The vote on a so-called "cramdown" proposal, which President Obama supported during the presidential campaign, was 45-51 despite support from the president and the endorsement of one large bank, Citigroup. Read more on Citigroup's endorsement of the plan HERE. The mortgage restructuring proposal needed 60 votes to pass so it didn't even come close to passing. Several Democrats, including the newest Democrat, Sen. Arlen Specter of PA, opposed cramdown.
Senators will vote on a bill to upgrade voluntary programs that entice banks to restructure loans, but do not force them, sometime next week.
Perhaps the Chrysler analogy is a bit of a stretch, but on the Senate floor, Sen. Dick Durbin, D-Ill., the author of the proposal, was distraught, his voice dripping with sarcasm as he described failed negotiations he had with banks and banking associations.
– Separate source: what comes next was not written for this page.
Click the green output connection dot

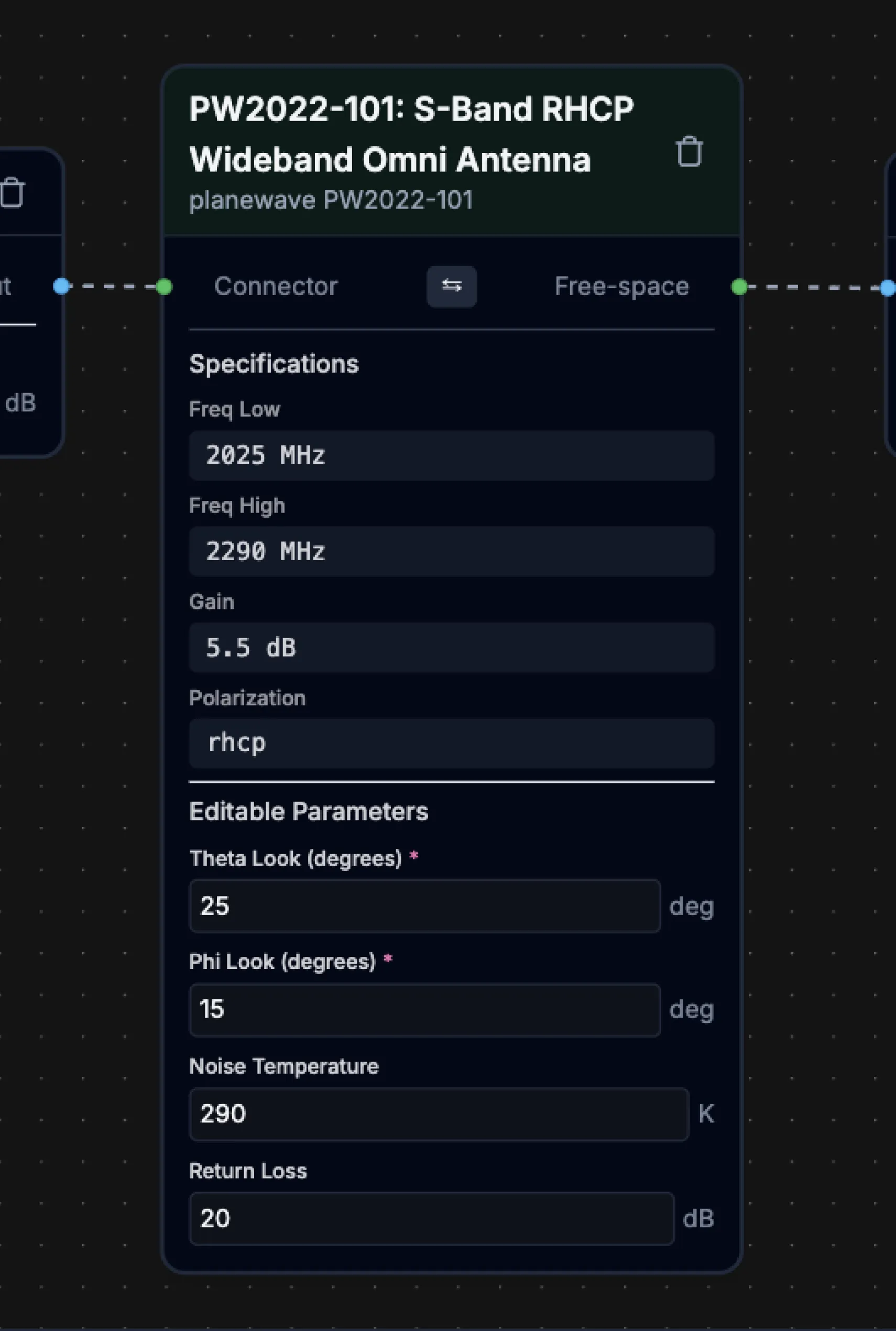coord(739,286)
Durbin said on the Senate floor that in negotiations, the banking industry argued that restructuring primary home loans -- secondary home loans and luxury loans for items like yachts can already be restructured by a bankruptcy judge -- would create a moral hazard in this country.
"Senator, you don't understand the moral hazard here," Durbin paraphrased the banking argument. "People have to be held responsible for their wrongdoing. If you make a mistake, darn it, you've got to pay the price. that's what America is all about."
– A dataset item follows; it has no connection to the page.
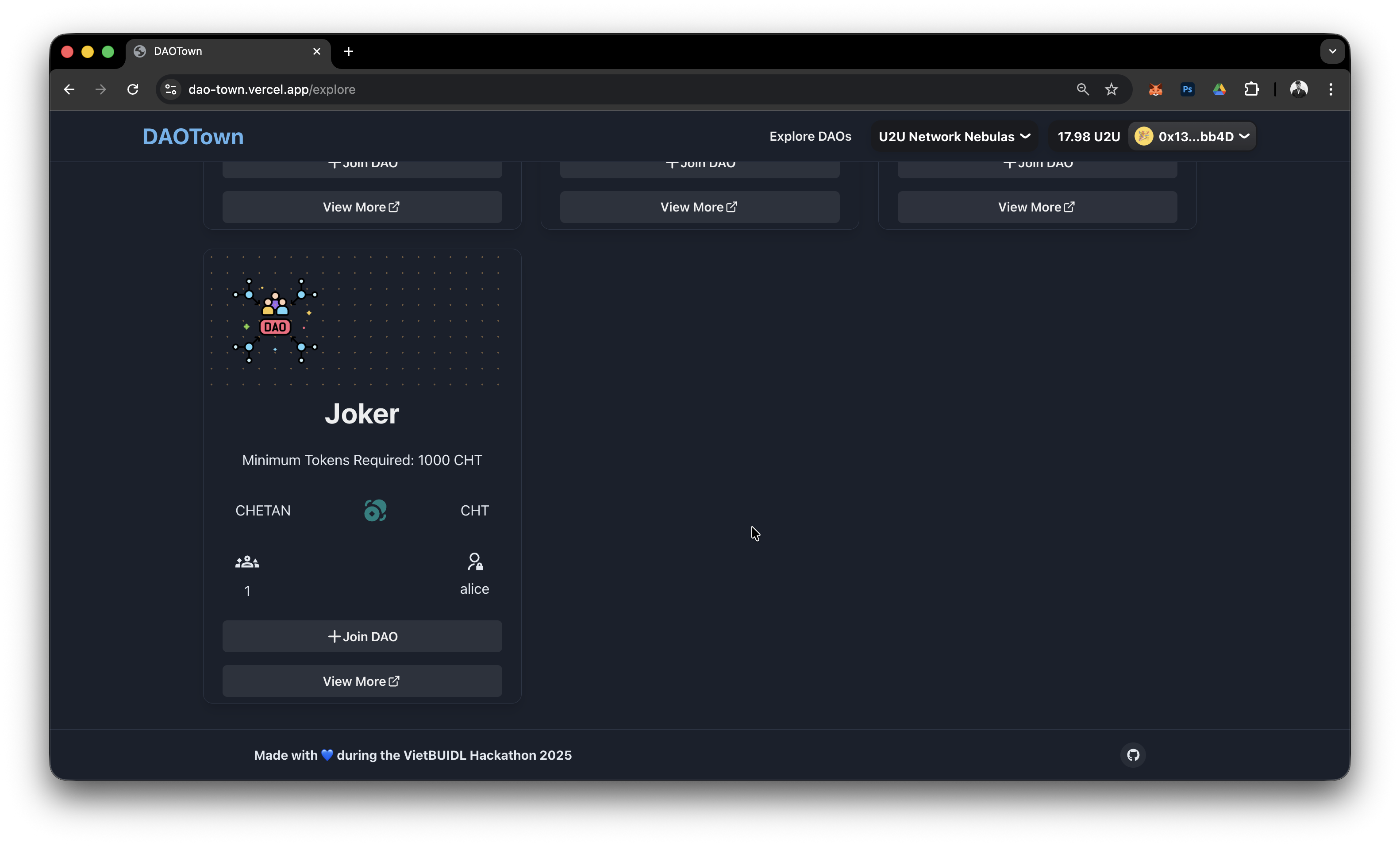
Task: Open the GitHub icon link in footer
Action: [1133, 754]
"Really, Mr. Banker on wall street? that's what America is all about?" he railed.
"What price did wall street pay for their miserable decisions, creating rotten portfolios, destroying the credit of America and its businesses?" Durbin said of the $700 billion Wall Street bailout Congress passed, and Durbin supported in the waning days of the Bush administration. "Oh, (the bankers) paid a pretty heavy price. Hundreds of billions of dollars in taxpayers' money sent to them to bail them out and put them back in business, even to fund executive bonuses for those guilty of mismanagement. Moral hazard, huh? How can they argue that with a straight face? They do."
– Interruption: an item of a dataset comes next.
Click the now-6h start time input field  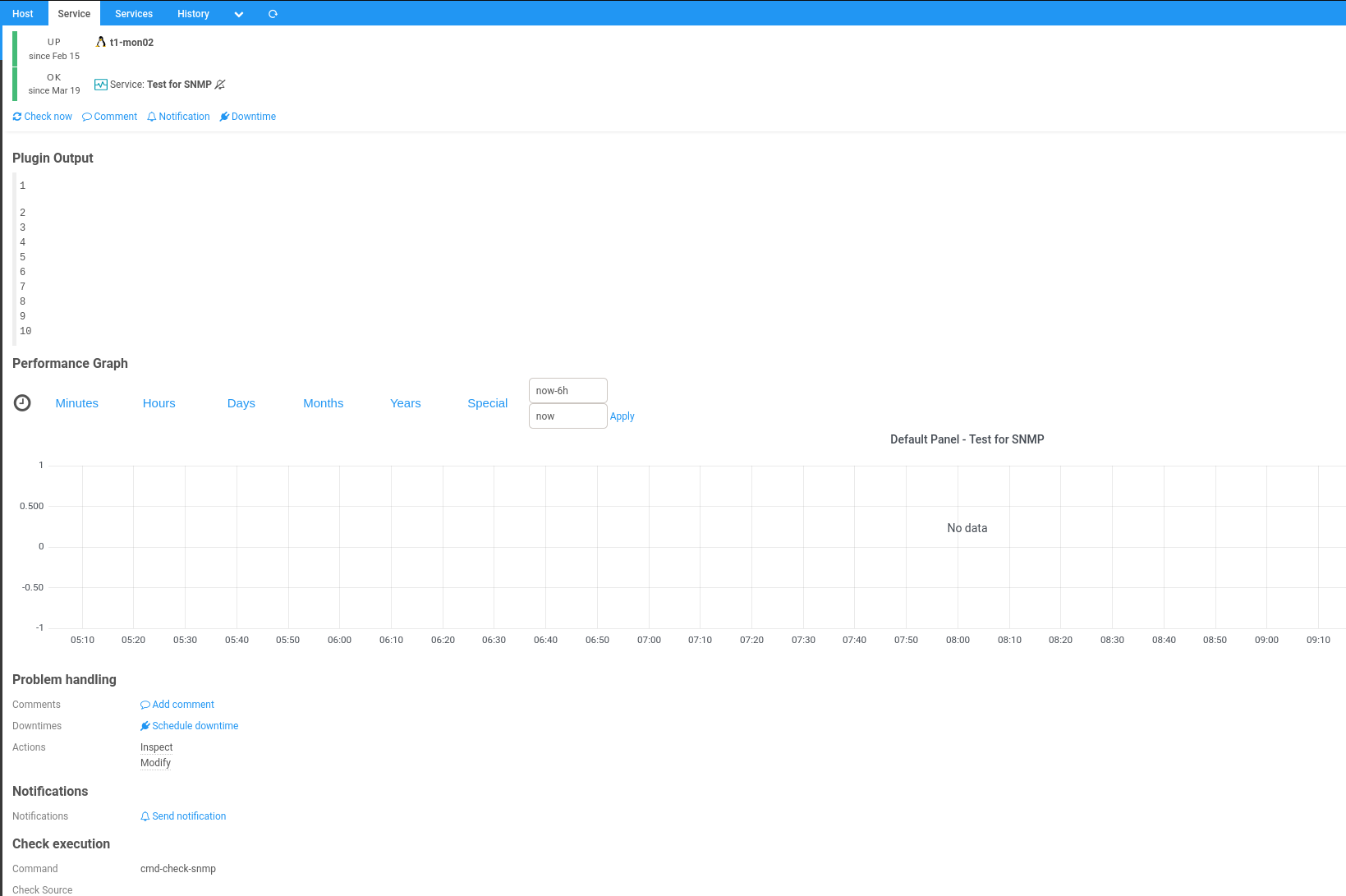(567, 390)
Durbin's proposal was scaled back from a version of bankruptcy relief for homeowners that passed the House of Representatives. He would have restricted the ability of judges to rewrite the loans of only people who got subprime loans and only those already behind in their payments who had not been offered a restructuring by the government or their bank.
But only one bank, Citigroup, endorsed the plan. Negotiations with other banks stalled and earlier this week, the American Bankers Association and other trade groups united against Durbin's proposal.
"Congress and the administration have taken several strong steps to help troubled borrowers and to get our economy back on track. Enacting this change to our current bankruptcy law would work against those efforts and have the unintended consequence of further destabilizing the markets," argued the trade groups in a letter to lawmakers this week. "Though interest rates today are at all time lows, this legislation would result in higher costs for future borrowers."